A ‘Silicon Valley’ Guerrilla Marketing Campaign Is Placing Fake Results On Google

Chief among the many wonderful components of HBO’s Silicon Valley — heroically elaborate dick jokes, the simple presence of Martin Starr, a rotating cast of excellent guest stars — is its keen understanding of technology and the scene surrounding it. While most shows can’t even muster a believable computer display monitor, Silicon Valley has tossed off timely and savvy jokes about Uber, Google Glass, and the Apple Maps debacle. It’s clearly made by people who “get” the parody-ready start-up culture that’s taken over the Bay Area like a plague, and that same industry hipness has now extended to their advertising campaigns.
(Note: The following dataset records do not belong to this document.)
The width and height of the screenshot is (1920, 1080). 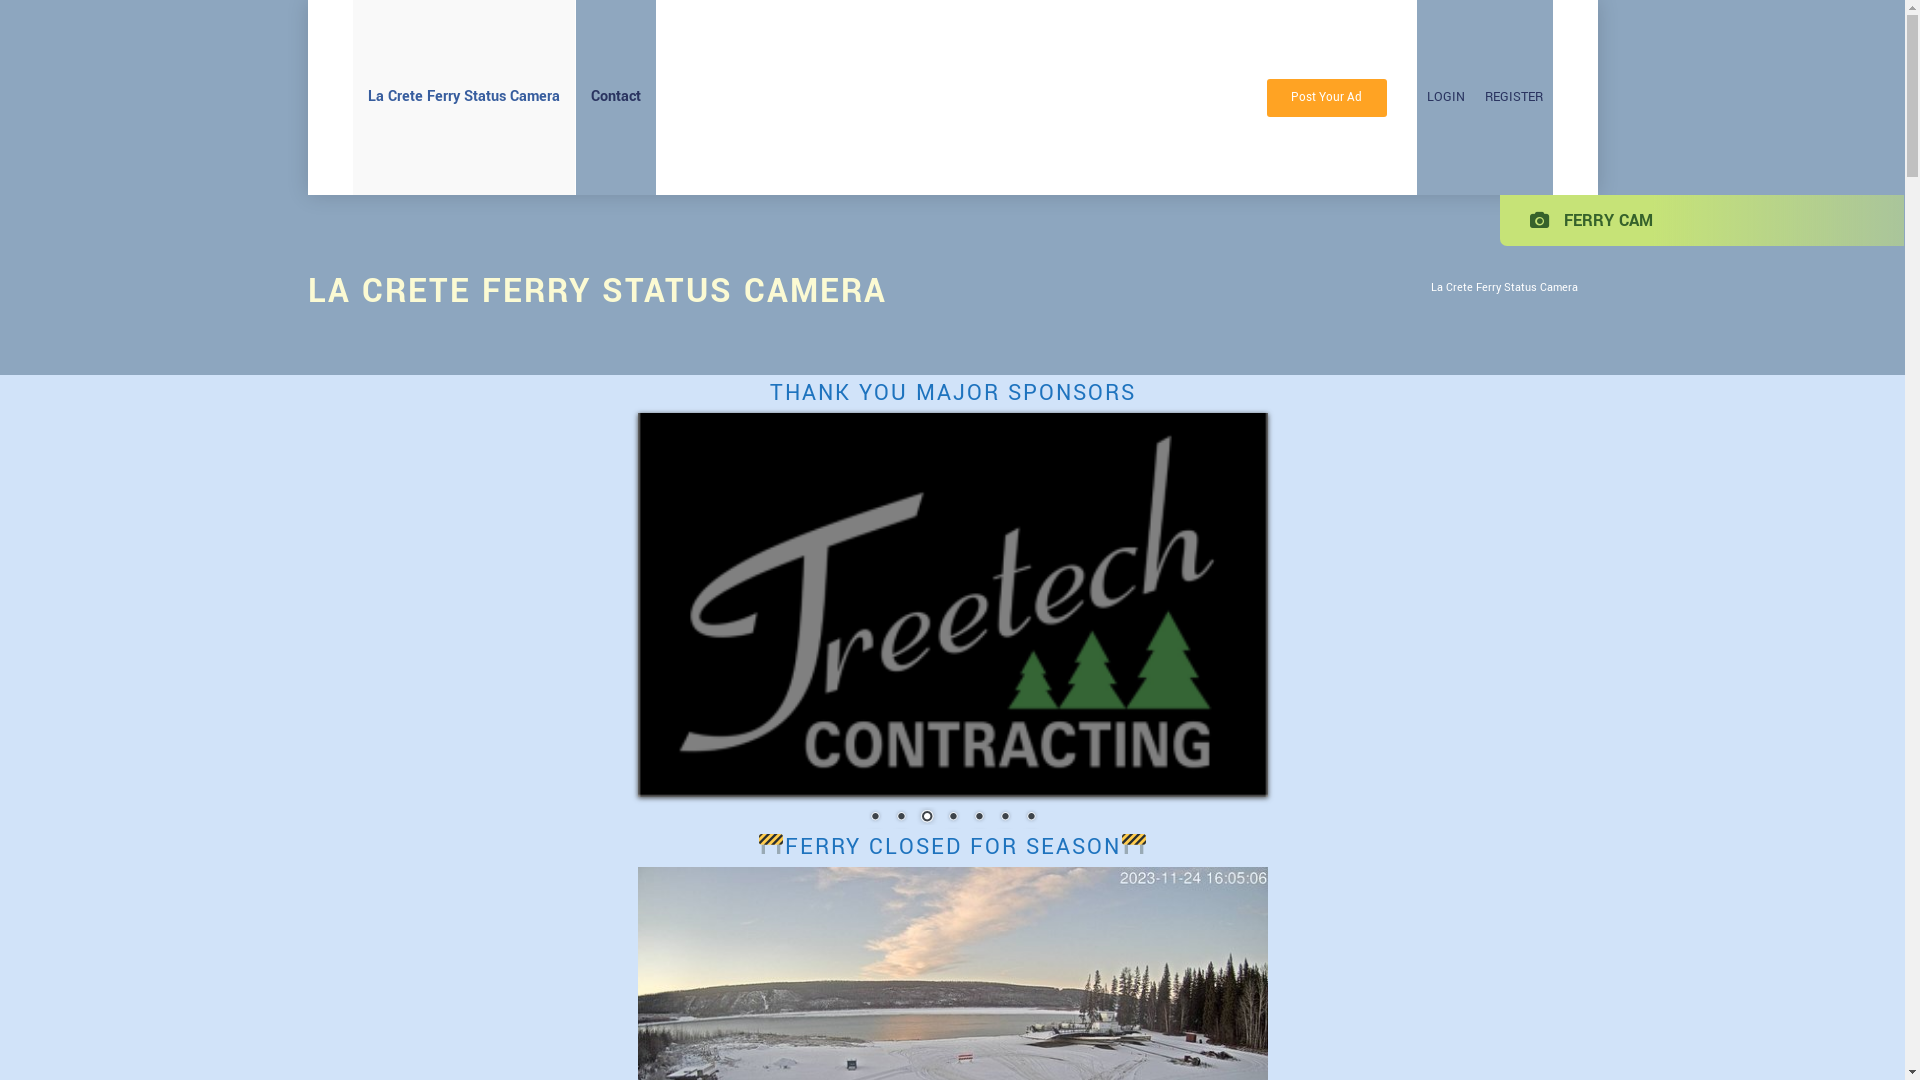 What do you see at coordinates (925, 817) in the screenshot?
I see `'3'` at bounding box center [925, 817].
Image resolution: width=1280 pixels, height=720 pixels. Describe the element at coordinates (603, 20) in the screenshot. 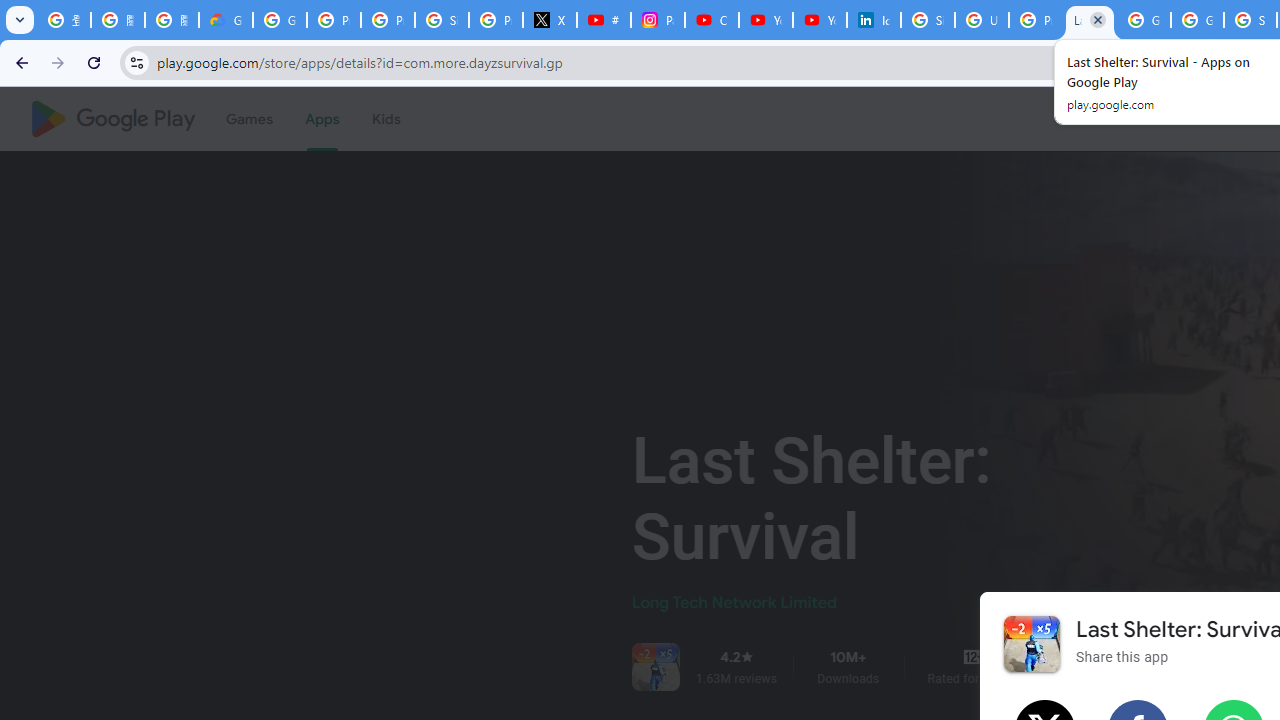

I see `'#nbabasketballhighlights - YouTube'` at that location.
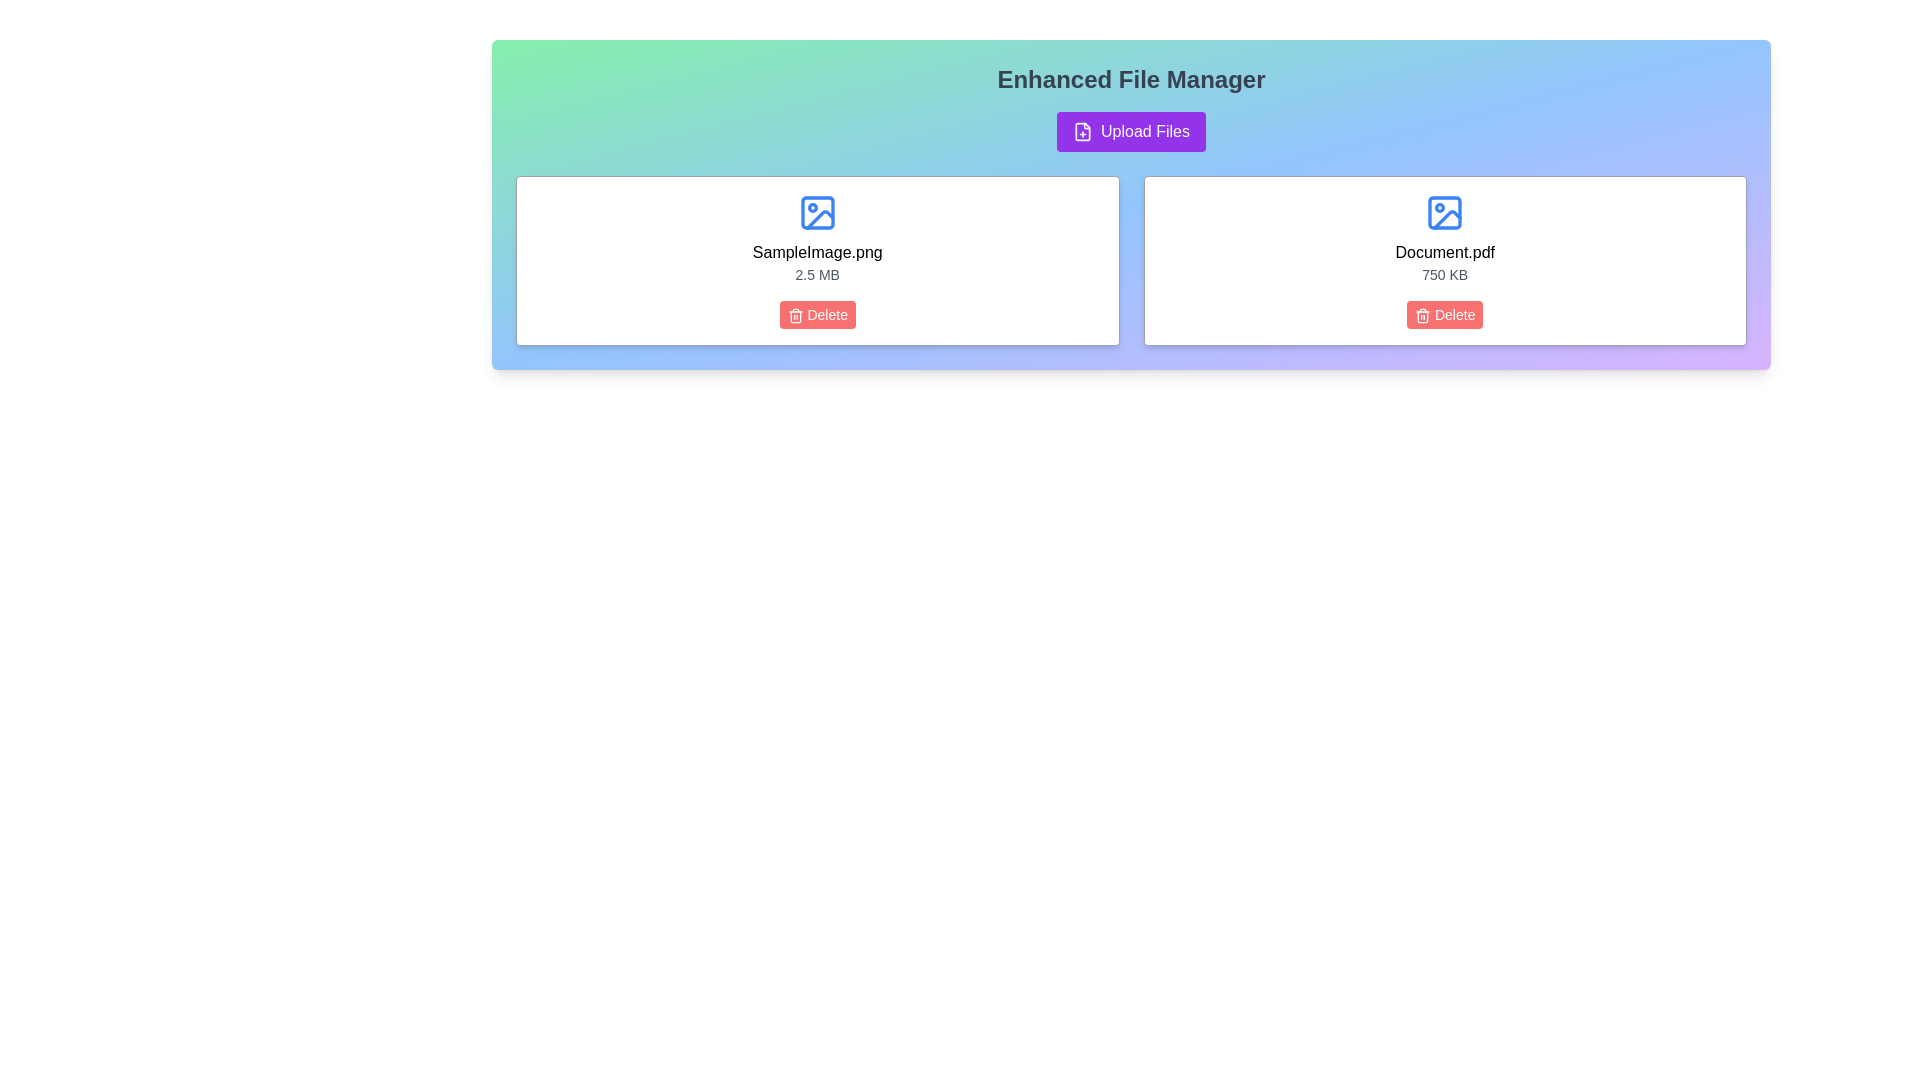 The image size is (1920, 1080). Describe the element at coordinates (817, 315) in the screenshot. I see `the red 'Delete' button with a white trash icon located at the bottom of the card displaying details about 'SampleImage.png'` at that location.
Type in “silicon valley” or “silicon valley HBO” to Google, scroll down a touch, and beneath the official show website and the page for a regular publication chronicling the goings-on in the tech-saturated coastal community, there’s a panel of news items. “Stanford Robotics Reports ‘Bam-Bot’ Damaged In Field Testing,” “Are Hooli shares on a tear? Bloomberg West’s Emily Change and Brad Stone have the scoop…” and “Introducing Jack ‘Action Jack’ Barker!” all appear in this mini-window, but something’s not quite right. Regular Silicon Valley viewers will recognize these as plot points from Sunday night’s third-season premiere episode, which found the Pied Piper founders once again shackled to an eccentric new interloper on their business. The ad team put their most creative guerrilla marketing campaign to date right where everyone could see it, on the most-used search engine on the internet.

The advertisers have committed pretty fully to the bit, even throwing up the fake tech-news site Code Rag as a home for their fake news stories, and recording a forty-second video clip from a fictitious tech-finances newscast. It’s always entertaining to see ad firms exercise a little creativity in the format and content of what ultimately boils down to an extended commercial, and Silicon Valley proves that their industry know-how goes beyond their scripts.